La presenza di ingredienti stranieri nei prodotti alimentari realizzati in Italia è dovuta alla ricerca sul mercato mondiale di materie prime di minor qualità pur di risparmiare: dal concentrato di pomodoro cinese all’olio di oliva tunisino, dal riso vietnamita al miele cinese.

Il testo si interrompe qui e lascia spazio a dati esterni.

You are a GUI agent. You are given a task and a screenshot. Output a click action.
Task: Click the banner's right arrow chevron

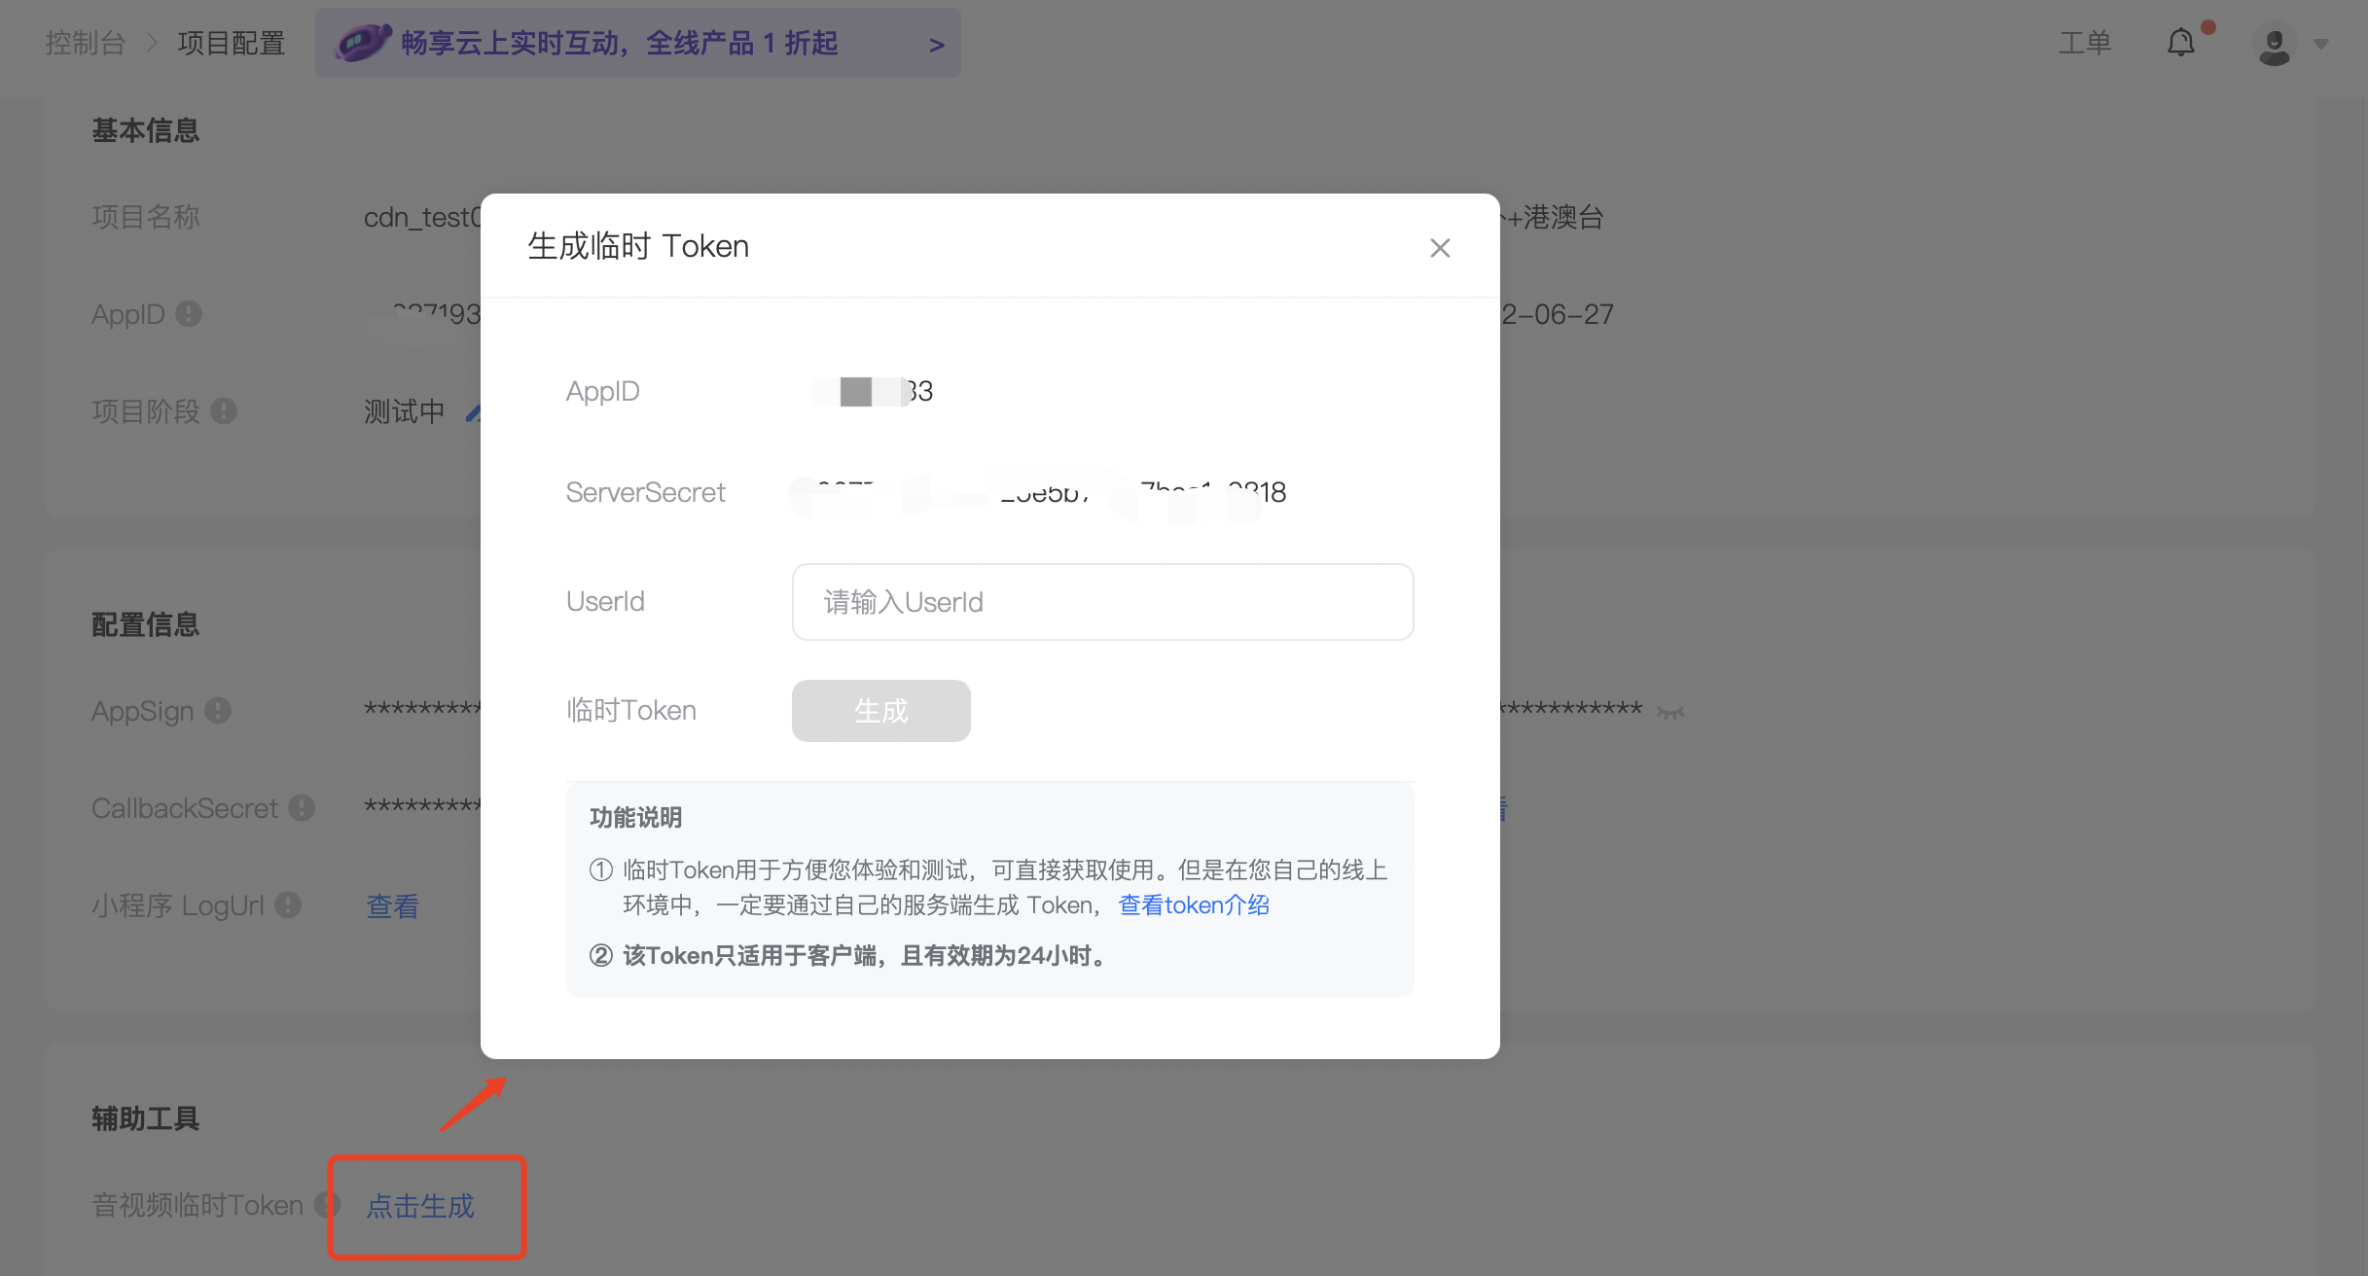tap(936, 45)
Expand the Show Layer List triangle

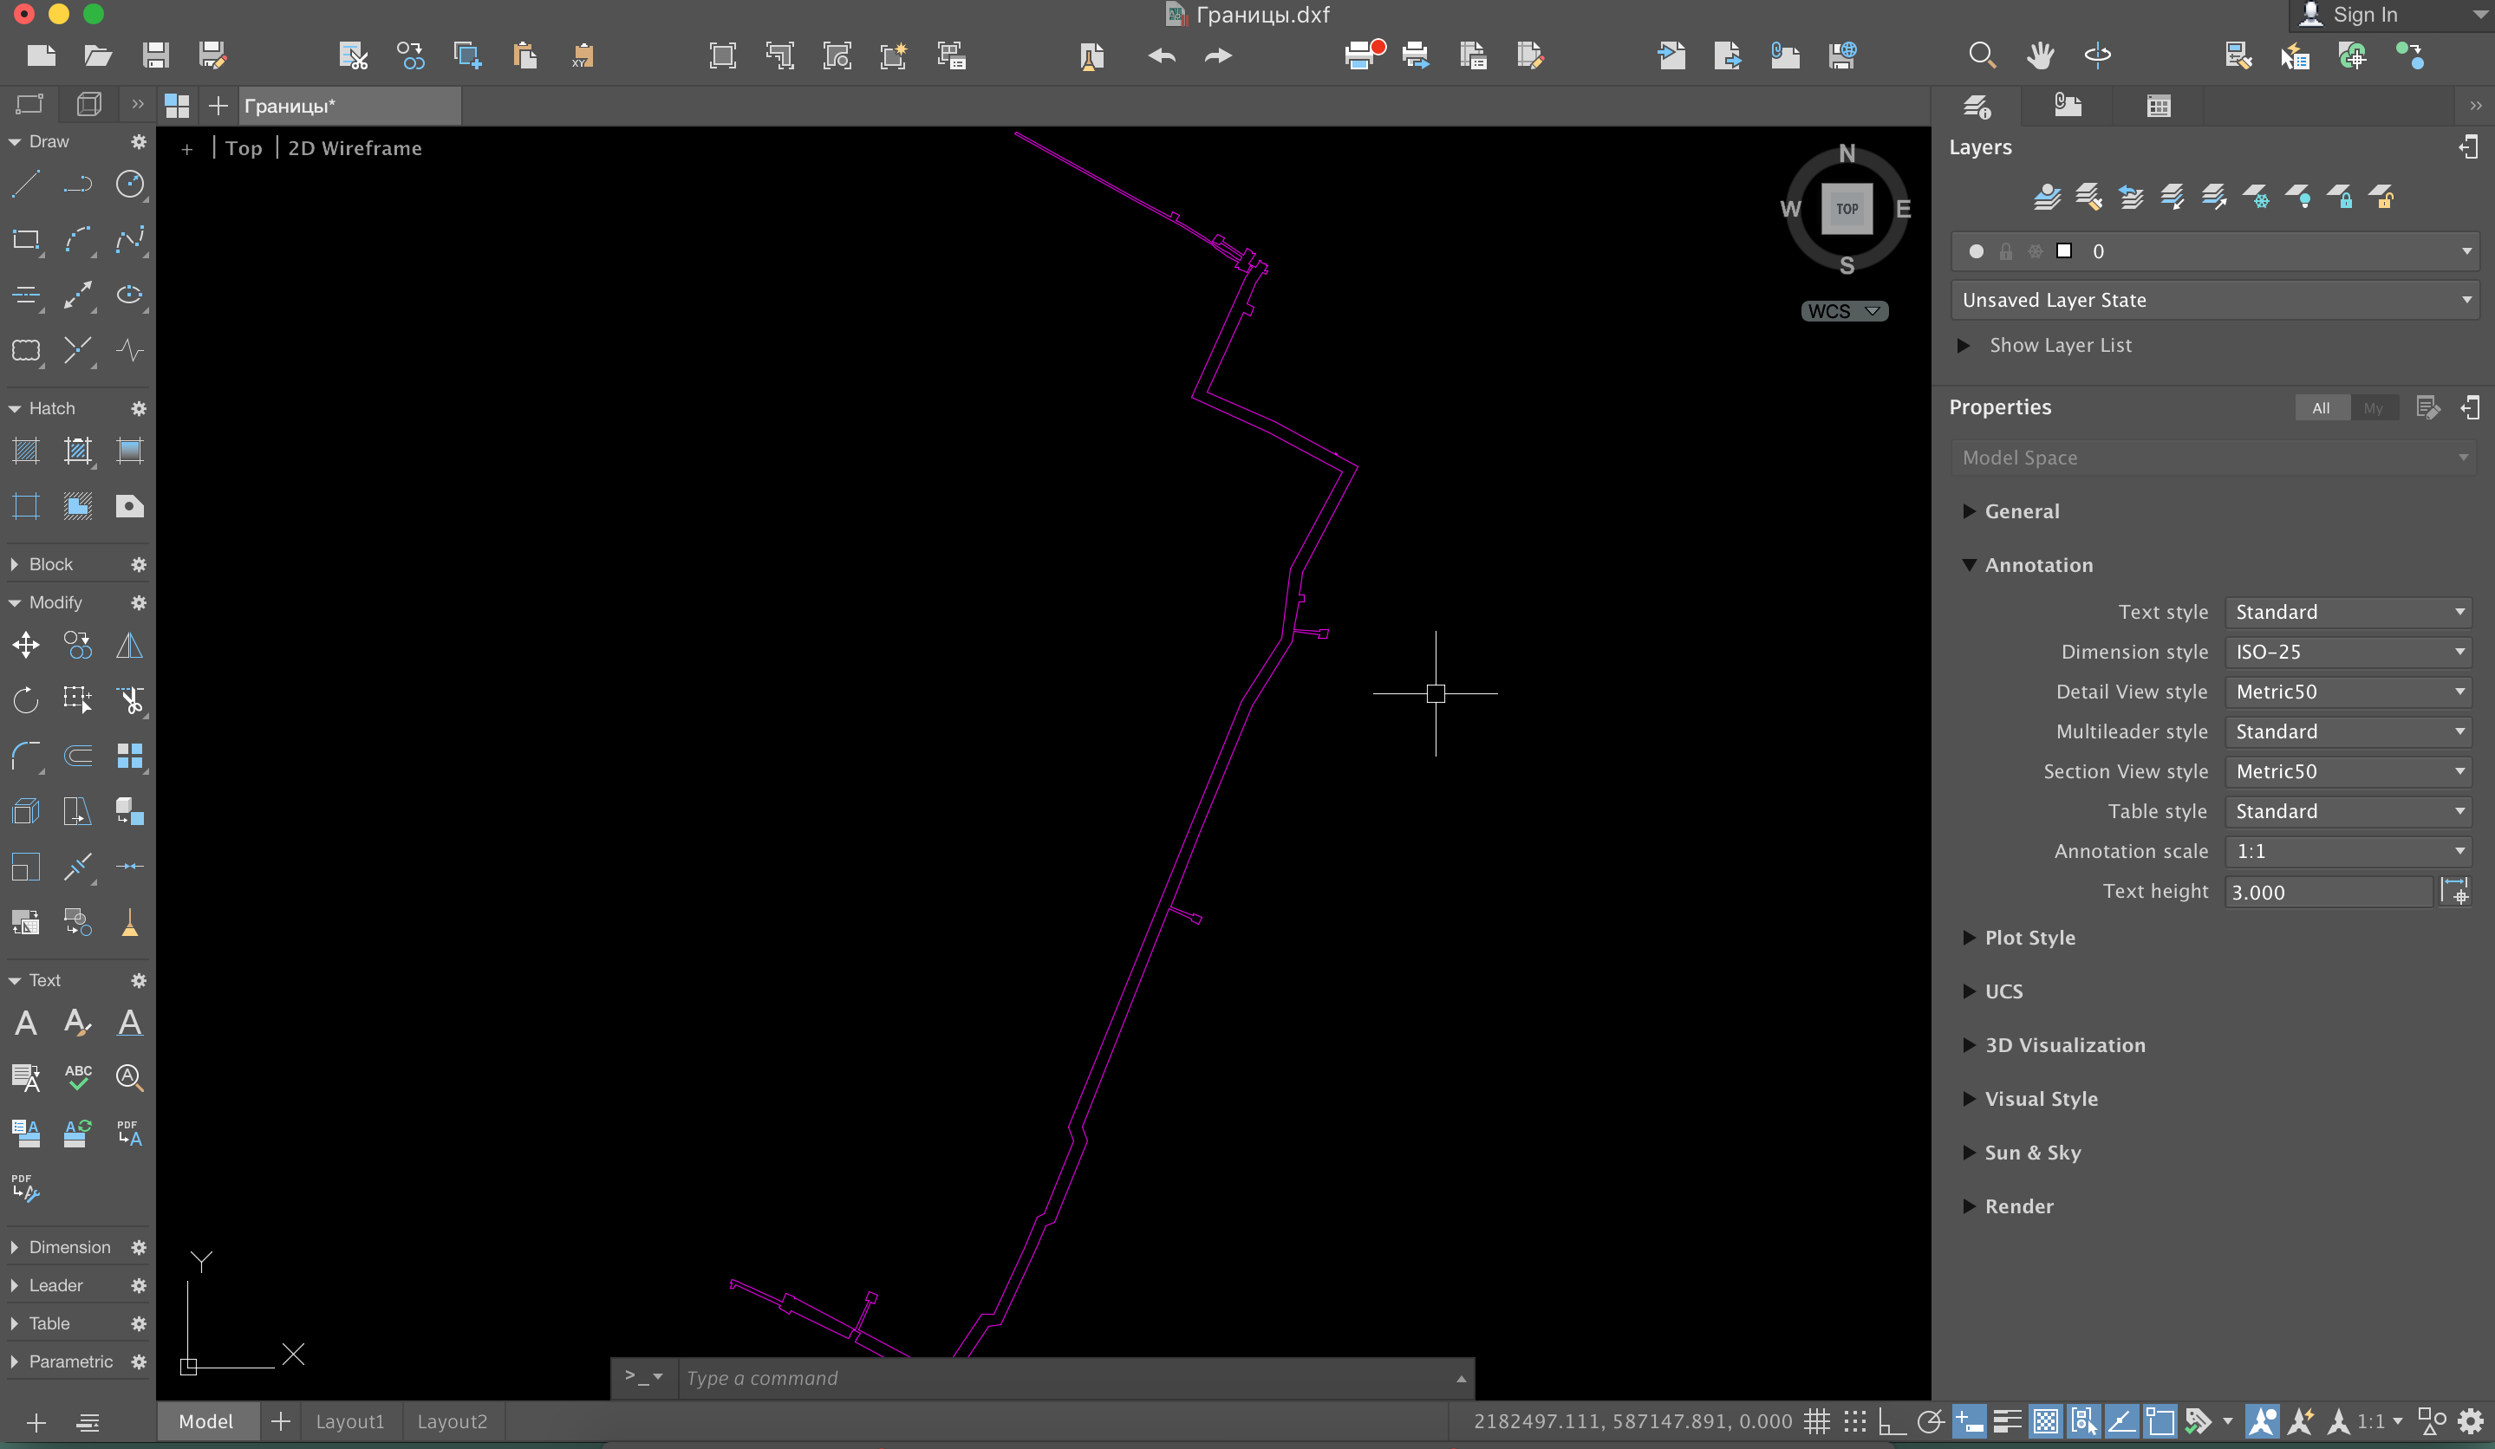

Un trend che mette a rischio un’agricoltura italiana che ha raggiunto importanti primati in Europa e nel mondo, tra cui quello della sicurezza alimentare mondiale grazie al minor numero di prodotti agroalimentari con residui chimici irregolari (0,4%), quota inferiore di quasi 4 volte rispetto alla media europea (1,4%) e di quasi 20 volte quella dei prodotti extracomunitari (7,5%).
L’Italia è anche il Paese con le regole produttive più rigorose nelle caratteristiche dei prodotti alimentari, dal divieto di produrre pasta con grano tenero a quello di utilizzare la polvere di latte nei formaggi fino al divieto di aggiungere zucchero nel vino. Restrizioni che però non valgono in altri paesi dell’Unione Europea, dove si assiste a un crescendo di diktat alimentari finalizzati a surrogati, sottoprodotti e aromi vari che snaturano l’identità degli alimenti. L’Unione Europea consente per alcune categorie di carne la possibilità di non indicare l’aggiunta d’acqua fino al 5%, ma per alcuni prodotti tale indicazione può essere addirittura elusa, mentre in tutta Europa circolano liberamente imitazioni low cost del Parmigiano Reggiano e del Grana Padano, i cosiddetti similgrana realizzati fuori dall’Italia senza alcuna indicazione della provenienza e con nomi di fantasia che ingannano i consumatori sulla loro reale origine.
Sulle bottiglie di extravergine ottenute da olive straniere in vendita nei supermercati è quasi impossibile, nella stragrande maggioranza dei casi, leggere le scritte previste dalla normativa comunitaria per far conoscere la provenienza delle olive ai consumatori. Storica poi l’imposizione all’Italia dell’UE di aprire i propri mercati anche al cioccolato ottenuto con l’aggiunta di grassi vegetali diversi dal burro di cacao, mentre è agghiacciante la libera vendita di pseudo-vino ottenuto da polveri miracolose contenute in wine-kit che promettono in pochi giorni di ottenere le etichette italiane più prestigiose. Quasi la metà della spesa è anonima per colpa della contraddittoria normativa comunitaria, che non obbliga a indicare la provenienza nelle etichette per i prosciutti, l’ortofrutta trasformata, i formaggi e il latte.